The Magnetic nature of the bacteria derives from tiny, iron based magnets formed in the bacteria. These magnets are typically chains of a magnetic substance. They do not simply react to a magnetic field like an iron nail, they are in effect tiny bar magnets. They act in much the same was as a compass does, with the tiny magnets tending to align in parallel to magnetic fields, normally the earth's magnetic field. The magnetic chains have a size that is typically measured in tens of nanometres (one nanometre = one thousandth of a millionth of a metre).
When the bacteria move, it is not simply the magnet that moves the bacteria towards or away from a magnetic pole- dead bacteria will rotate if you move the pole about, but the dead bacteria do not move far from their spot, unlike the live ones under the same conditions.

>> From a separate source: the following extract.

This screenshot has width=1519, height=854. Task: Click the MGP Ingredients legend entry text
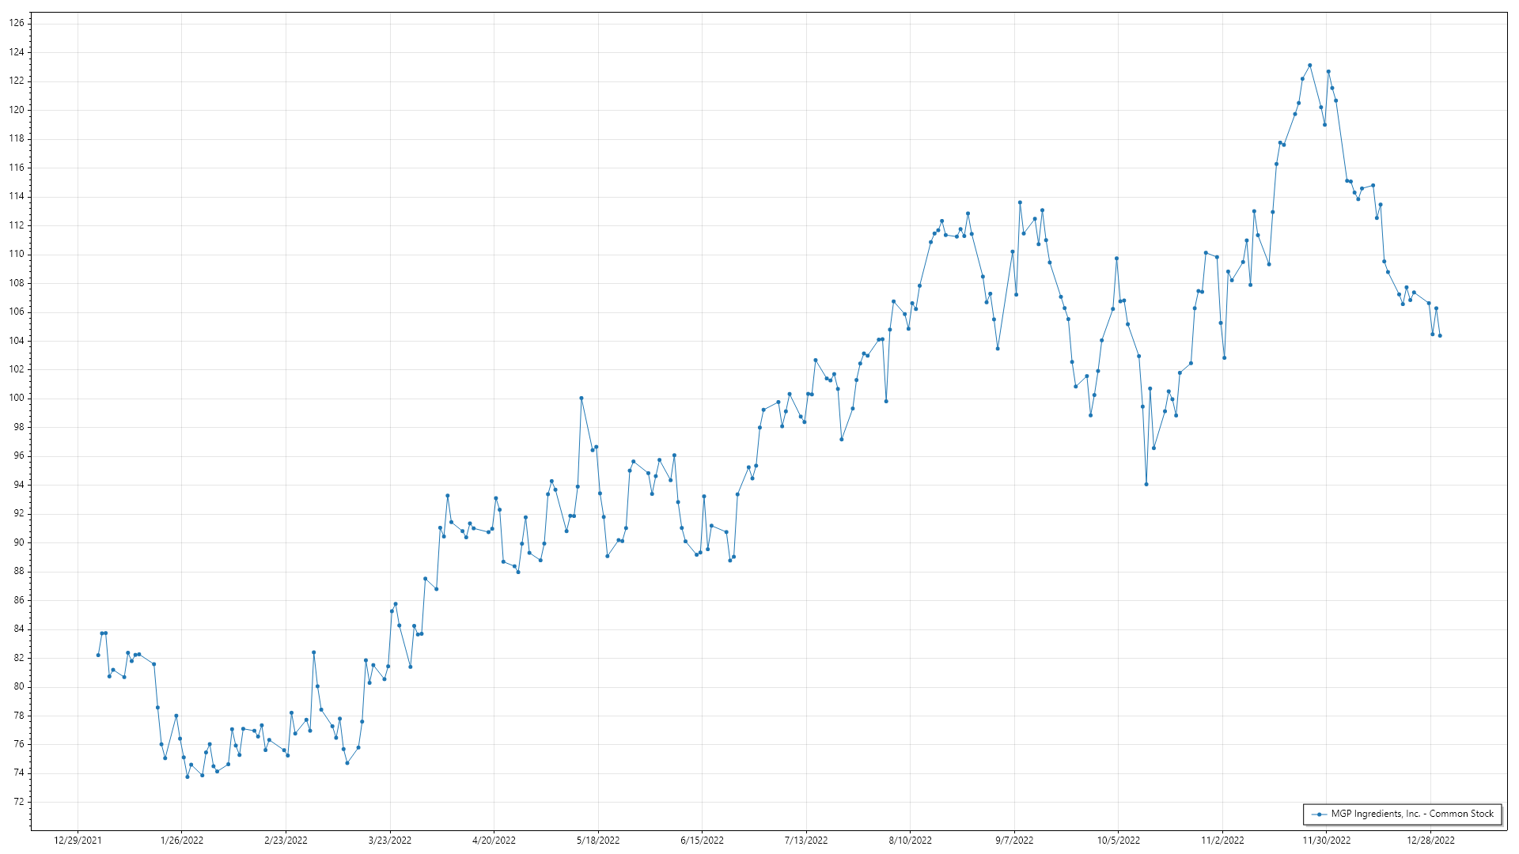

Nobody quite knows why some bacteria have developed to be magnetic and why others are not, but there are a few ideas on the subject. One of the more promising ideas is that magnotactic bacteria may use the earth's north and south pole to help them find nutrient or escape toxins. Such a hypothesis is based on the idea that if a bacterium restricts its movement to forwards and backwards directions in its search for nutrient, it will tend to find nutrient rich areas at the same speed or often faster than other bacteria that search both forwards and backwards, left and right, up and down. Computer simulations of this hypothesis support the idea. Are there any situations where this strategy might be a disadvantage? When might this strategy give the greatest advantage?